Салюся вскочила и села на постель; волосы у нее разметались во сне, глаза были широко раскрыты; выпрямившись как струна, она крикнула, чуть не обезумев от страха:
— Иисусе, Мария! Завтра, уже завтра!
И не успела Коньцова и слова вымолвить, как она повисла у нее на шее и, крепко прижавшись к ней, заговорила, дрожа как в лихорадке:
— Не хочу… не хочу… я не хочу так скоро!.. Анулька, дорогая моя, золотая, спаси меня, помоги, скажи Константу, чтоб он отложил свадьбу… упроси ты их всех за меня, уговори их, будь моей заступницей… если ты в бога веруешь… если детям своим желаешь счастья… спаси меня… пусть отложат свадьбу… я не хочу так скоро, не хочу, не хочу!..
Она целовала руки сестре и обливала их слезами. Коньцова, удивленная и испуганная, вначале старалась ее уговорить, мягко и ласково объясняя, что этого сделать нельзя, что из-за пустой прихоти лишаться такой партии не следует и что отложить свадьбу Константы ни за что не согласится. Но, когда Салюся снова бросилась целовать ей руки, моля за нее вступиться, Коньцова вышла из терпения и заявила напрямик, что из-за ее пустых прихотей не намерена ссориться с родней, что все бы ее сочли сумасшедшей, если бы накануне свадьбы она просила ее отложить, и советовала Салюсе бросить эти причуды. Если же она ее не послушает, поднимет шум и, упаси бог, отвадит Цыдзика, — пригрозила Коньцова, — то, при всей своей любви к Салюсе, она откажется от нее, не будет считать сестрой и навсегда закроет перед ней дверь своего дома.

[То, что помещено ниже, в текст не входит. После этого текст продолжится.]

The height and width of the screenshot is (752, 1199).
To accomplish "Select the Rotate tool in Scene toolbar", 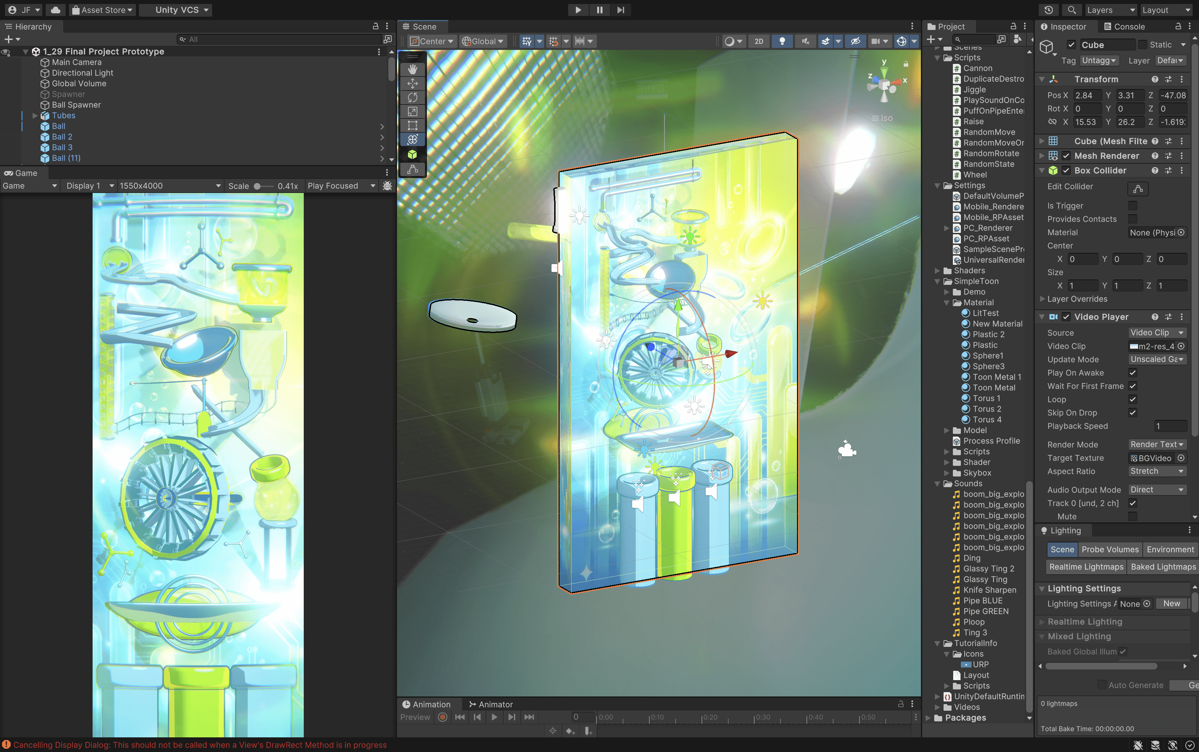I will pyautogui.click(x=412, y=97).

И разгневанная, но со слезами на глазах, потому что, несмотря ни на что, она нежно любила Салюсю, Коньцова пошла помогать на кухню, где старшие сестры пекли "гусаков" — продолговатые коржики, которыми невесте полагается на девичнике потчевать гостей.
Весь день в доме была суматоха: стряпали, жарили, пекли, приходили и уходили гости, болтали, смеялись, подшучивали над нарядом невесты. Против обыкновения, косы у нее растрепались, платье было надето кое-как и криво застегнуто; с ввалившимися глазами и пылающими пятнами на щеках, она ходила как потерянная среди всей этой суетни, отвечала невпопад или вовсе не отвечала и своей рассеянностью только мешала сестрам, так что в конце концов ее прогнали из кухни.

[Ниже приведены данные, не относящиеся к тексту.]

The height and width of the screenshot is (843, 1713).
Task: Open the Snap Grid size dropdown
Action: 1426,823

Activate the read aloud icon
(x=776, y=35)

Уже смеркалось, когда в сени вошел Габрысь и, испугавшись сутолоки, встал у дверей. Его высокая, прямая, как шест, фигура в долгополом кафтане, с поникшей, будто сломанная маковка, головой и горшочками миртов в обеих руках забавляла молодежь, толпившуюся в сенях, и на него градом посыпались шутливые вопросы и насмешки:
— А-а, Габрысь пожаловал, что скажете?
— Что же вы на соседкин девичник не принарядились? Зачем это вы свои мирты отдаете? Приберегли бы на собственную свадьбу!
— А вы когда свадьбу справляете?
— Что вы, Габрысь, не женитесь? На такие хоромы, как ваши, верно, немало охотниц польстится!